Arun Poojari, CEO and Co-Founder, Cashinvoice

Arun Poojari is a Co-founder & CEO of Cashinvoice.in and has over 17 + years of rich experience in the Financial Services Industry, of which ~12 years he has directed several corporate segments at Tata Capital. In his role at Cashinvoice, Arun provides strategic direction and leads the team towards achieving rapid growth and profitability. As Cashinvoice gears for its growth, the company will benefit from his experience and expertise. He has previously worked with ICICI Bank and Pidilite Industries and has also pioneered distributor finance in the non-automobile industry.

 

Supply Chain Finance (SCF) in India is under the purview of The Reserve Bank of India. The Central  Bank and The Government of India have taken various initiatives to promote SCF as a cost-efficient mode of credit access to meet the working capital requirements of large corporations and Micro, Small, and Medium Enterprises (MSMEs).

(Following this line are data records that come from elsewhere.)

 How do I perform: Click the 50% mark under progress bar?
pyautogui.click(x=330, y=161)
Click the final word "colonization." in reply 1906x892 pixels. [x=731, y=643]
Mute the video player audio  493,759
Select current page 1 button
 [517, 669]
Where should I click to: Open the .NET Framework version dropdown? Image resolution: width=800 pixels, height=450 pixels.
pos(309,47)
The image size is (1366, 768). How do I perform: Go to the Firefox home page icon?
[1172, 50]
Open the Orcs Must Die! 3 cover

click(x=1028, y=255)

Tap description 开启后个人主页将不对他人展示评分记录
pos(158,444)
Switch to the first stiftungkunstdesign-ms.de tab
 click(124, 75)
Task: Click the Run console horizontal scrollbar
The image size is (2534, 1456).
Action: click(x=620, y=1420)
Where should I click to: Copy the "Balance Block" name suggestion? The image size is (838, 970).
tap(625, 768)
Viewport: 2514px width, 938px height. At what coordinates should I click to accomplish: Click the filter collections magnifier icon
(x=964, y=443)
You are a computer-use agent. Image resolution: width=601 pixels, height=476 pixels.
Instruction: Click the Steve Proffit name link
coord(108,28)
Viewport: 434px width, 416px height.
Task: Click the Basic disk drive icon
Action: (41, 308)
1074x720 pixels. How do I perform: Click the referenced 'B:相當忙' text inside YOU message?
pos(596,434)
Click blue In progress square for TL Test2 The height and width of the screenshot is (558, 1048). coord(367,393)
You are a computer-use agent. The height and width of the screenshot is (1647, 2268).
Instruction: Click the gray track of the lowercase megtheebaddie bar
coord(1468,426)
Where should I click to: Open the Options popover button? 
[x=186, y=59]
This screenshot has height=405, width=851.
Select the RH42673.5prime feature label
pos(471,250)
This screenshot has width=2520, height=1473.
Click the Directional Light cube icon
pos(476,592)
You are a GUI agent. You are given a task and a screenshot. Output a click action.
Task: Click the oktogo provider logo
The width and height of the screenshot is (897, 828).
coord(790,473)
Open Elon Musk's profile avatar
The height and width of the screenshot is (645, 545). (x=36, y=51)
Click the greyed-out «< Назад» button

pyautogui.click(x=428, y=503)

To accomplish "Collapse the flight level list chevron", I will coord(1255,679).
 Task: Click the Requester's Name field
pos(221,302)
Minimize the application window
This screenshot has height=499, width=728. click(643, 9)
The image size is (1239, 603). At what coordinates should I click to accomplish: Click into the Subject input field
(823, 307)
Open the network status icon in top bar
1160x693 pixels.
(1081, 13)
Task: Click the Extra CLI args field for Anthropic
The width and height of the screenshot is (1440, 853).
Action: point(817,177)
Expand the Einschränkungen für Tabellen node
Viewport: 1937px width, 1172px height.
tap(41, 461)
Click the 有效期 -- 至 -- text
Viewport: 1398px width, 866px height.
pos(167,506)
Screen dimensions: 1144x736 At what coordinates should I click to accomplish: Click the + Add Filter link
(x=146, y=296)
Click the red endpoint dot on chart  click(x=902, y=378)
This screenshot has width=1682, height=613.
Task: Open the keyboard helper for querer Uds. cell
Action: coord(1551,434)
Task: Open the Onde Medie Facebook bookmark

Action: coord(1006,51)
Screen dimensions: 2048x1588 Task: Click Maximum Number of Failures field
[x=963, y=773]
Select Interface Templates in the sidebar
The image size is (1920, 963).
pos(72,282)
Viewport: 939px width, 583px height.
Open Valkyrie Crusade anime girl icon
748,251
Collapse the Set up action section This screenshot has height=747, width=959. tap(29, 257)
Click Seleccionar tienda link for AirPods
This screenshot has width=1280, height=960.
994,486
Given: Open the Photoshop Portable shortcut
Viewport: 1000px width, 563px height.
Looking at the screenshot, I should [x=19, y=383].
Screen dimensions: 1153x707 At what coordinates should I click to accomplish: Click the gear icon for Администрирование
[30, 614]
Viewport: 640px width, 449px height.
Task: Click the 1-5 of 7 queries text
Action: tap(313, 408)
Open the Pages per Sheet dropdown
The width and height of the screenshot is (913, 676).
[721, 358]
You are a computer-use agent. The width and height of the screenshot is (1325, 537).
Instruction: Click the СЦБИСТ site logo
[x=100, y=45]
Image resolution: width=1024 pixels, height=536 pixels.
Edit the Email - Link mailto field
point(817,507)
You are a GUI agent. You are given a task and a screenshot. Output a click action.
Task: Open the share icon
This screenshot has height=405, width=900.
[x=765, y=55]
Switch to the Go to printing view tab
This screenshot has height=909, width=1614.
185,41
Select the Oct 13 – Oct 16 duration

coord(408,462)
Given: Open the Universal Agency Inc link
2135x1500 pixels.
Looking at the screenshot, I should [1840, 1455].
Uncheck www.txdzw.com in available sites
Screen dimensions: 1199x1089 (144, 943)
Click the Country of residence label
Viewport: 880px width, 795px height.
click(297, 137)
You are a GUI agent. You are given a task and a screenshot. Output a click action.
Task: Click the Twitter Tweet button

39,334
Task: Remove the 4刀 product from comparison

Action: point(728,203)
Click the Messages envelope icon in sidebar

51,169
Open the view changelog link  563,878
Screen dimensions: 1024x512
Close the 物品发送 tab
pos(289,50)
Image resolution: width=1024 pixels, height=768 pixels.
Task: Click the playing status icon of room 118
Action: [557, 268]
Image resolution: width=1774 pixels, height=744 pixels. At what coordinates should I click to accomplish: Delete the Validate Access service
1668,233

The Factoring Regulation Act and its Amendments

The Factoring Regulation Act 2011 was introduced to establish a unified legal framework for  Supply Chain Financing in India. Over the years, there have been multiple amendments to overcome the shortcomings and challenges faced by borrowers and lenders.

The 2011 Act mandated NBFCs to remain in the Factoring business only if factoring was their primary focus area; over 50% of their revenue was earned from the factoring business, and 50%  of the assets were deployed for the same.

In 2020, an amendment was passed to remove the threshold criteria to ease NBFCs’ participation.  The tedious process of reporting factoring information within 30 days of the transaction was also terminated. The changes aimed to encourage non-banking lenders to help businesses cope with post-pandemic losses.

In January 2022, RBI further eased the path for lenders by permitting all existing non-deposit-taking NBFC-Investment and Credit Companies (NBFC-ICCs) with asset sizes over Rs 1,000 crore to undertake factoring business subject to certain conditions. This move significantly increases the number of eligible NBFCs from 7 to 182, and NBFC-ICCs can also register as NBFC-Factor to enter this lending segment.

Regarding TReDS settlements, RBI has proposed to hike the NACH mandate limit from Rs 1 crore to Rs 3 crore. This has opened doors for larger transactions on TReDS platforms and was primarily done to address the increased liquidity needs of MSMEs and requests received from Trades  Discounting Receivables Systems (TReDS) platforms.

Challenges faced by Participants

NBFCs have welcomed the new developments. However, they still face some challenges and hope to be addressed soon. Factors are concerned about receiving timely approvals from RBI, as they have to apply for an additional license to enter the supply chain financing segment. Also,  NBFCs with asset sizes below Rs 1,000 crore have additional requirements, hindering their scope for SCF space expansion.

Lenders face higher risk while lending to MSMEs due to a lack of credit history or low credit score.  They also have to absorb the risk of unpaid invoices while providing factoring without recourse.

Financial institutions need to closely watch borrowers’ alternate data and repayment patterns to avoid piling of debt. Since they do not have the expertise to analyze sizable alternate data sets like e-invoices, repayment patterns, GST data, etc., they can partner with fintechs to help them get deep insights with Artificial Intelligence (AI) and Machine Learning (ML) techniques.

Limitations for Cross Border Trade

Supply Chain Financing has been gaining momentum in recent times. However, in today’s globalized and digital world, the Indian policy framework is limited to domestic supply chains,  unlike many countries with accommodative SCF regulations to support cross-border trades.

The primary task of SCF is to make early payments to suppliers on behalf of their buyers. But this cannot be done quickly for cross-border trades. The RBI rule requires the financial institution to onboard the international supplier and then make payments in compliance with the RBI foreign exchange regulations. This in turn makes the process complex and accessible to large corporations through letters of credit. The complexity increases the cost of funding, raising lenders’ apprehensions.

The Make in India initiative aims to move the supply chain from outside the border to inside India by importing parts and assembling them locally. Manufacturers of automobiles, electronic goods,  pharmaceuticals, etc., have more complex offshore sourcing supply chains and require more complex financing. A cost and time-efficient supply chain financing process can address the concerns of various sectors.

Closing Thoughts

SCF platforms are bridging the gaps by providing robust digital infrastructure. With the growing interest of financial institutions in SME lending, there is a growing interest in SCF. The time is apt for integrating technology with a harmonious regulatory framework that genuinely reflects “Ease of Doing Business” and helps scale up the “Make in India” initiative.